>If you live in the United States, don't forget to set the clocks back and hour at 2 am. The nice thing about this is that you can screw up really badly at 1 am, then go back in time one hour and do it over. Sort of like Groundhog Day but not really, since it is only an hour not a full day, and the people who were affected by the screw up are going to remember that you screwed up. So unless you can also erase memories or no one witnesses the screw up, maybe one should not think of Daylight Savings Time as an opportunity to screw up and go back in time to fix it.
When I was growing up, my mom always wished that Daylight Savings Time would come after Halloween so that it wouldn't get dark so early and kids would have more time to Trick or Treat when it is light.
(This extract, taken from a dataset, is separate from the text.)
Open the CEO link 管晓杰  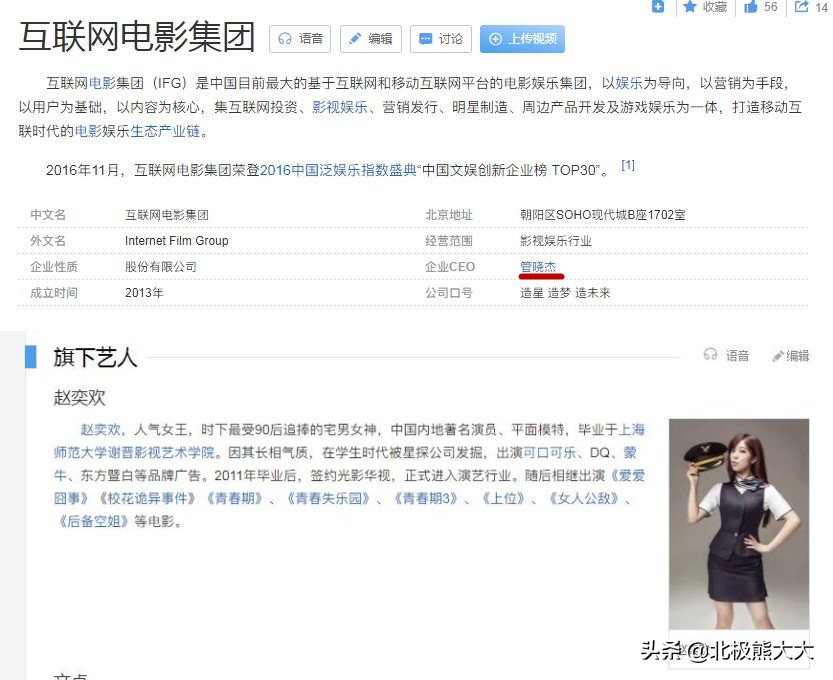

She finally got her wish, although about 25 years too late to affect her children. Oh well. She's a civic-minded person sometimes, so I'm sure she is happy for my friends who have kids and all the others out there who benefit from the change.
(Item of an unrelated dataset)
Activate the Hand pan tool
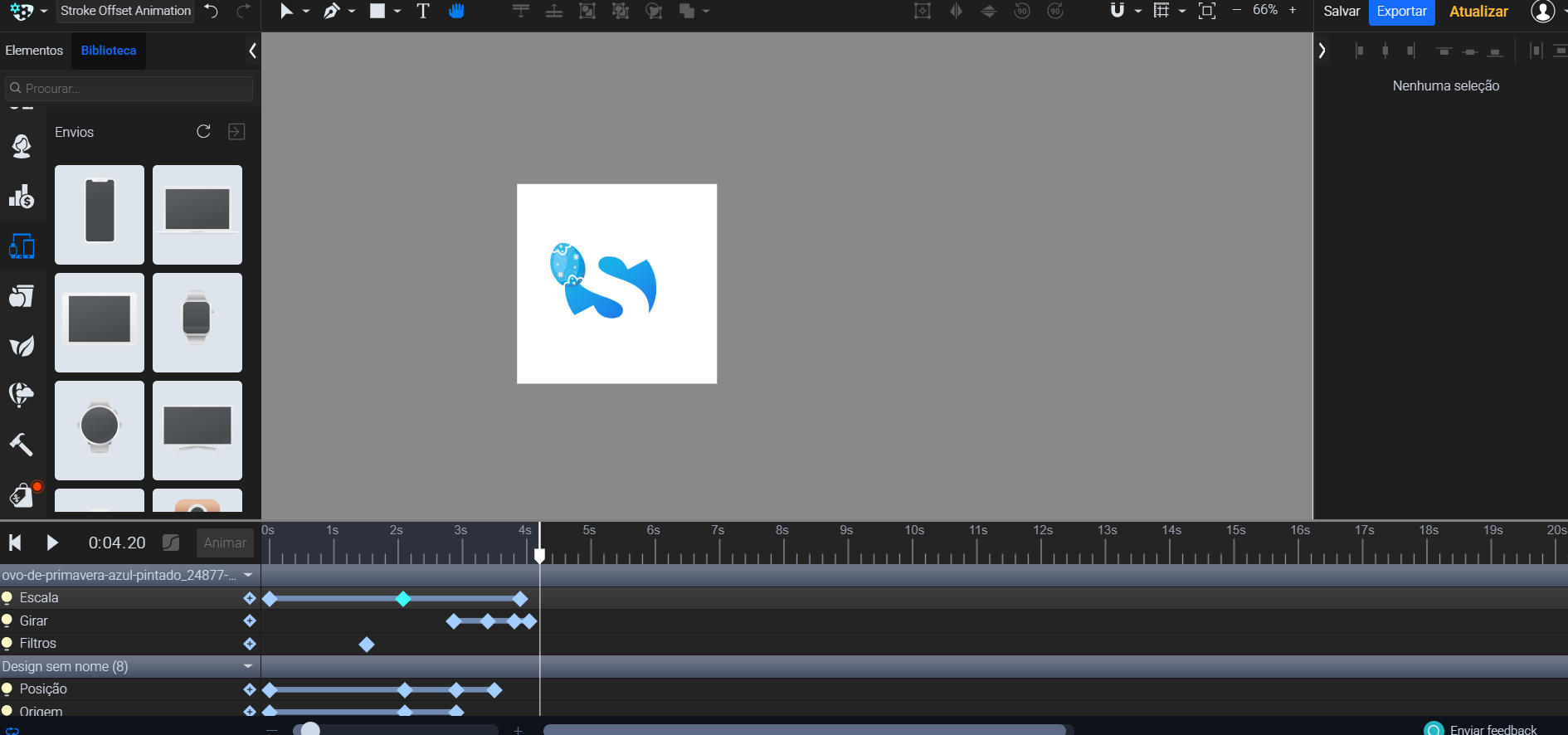The height and width of the screenshot is (735, 1568). 456,12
I did not go Trick or Treating this year, but I wore my dirndl to two Halloween events. The tailoring helped me breathe, although the tailor made it way too big on top, which pisses me off. (I forgot to mention that when I picked up the dirndl from the shop on Tuesday, I noticed that someone had dropped off a new suit jacket with a $1,299 price tag. That's when I realized how out of place the dirndl was in the shop, and I laughed and laughed.) At one party, I ate chocolate with bacon bits in it. Surprisingly delicious - smoky and salty perfectly offset by sweet. At the other, I ate more chocolate and my friend from school told me my fortune, then one of her friends cast a one-word spell that involved lighting a piece of paper on fire in her palm. It would have been great if the tailor made the waistline a little too big as opposed to the bust. Harumph.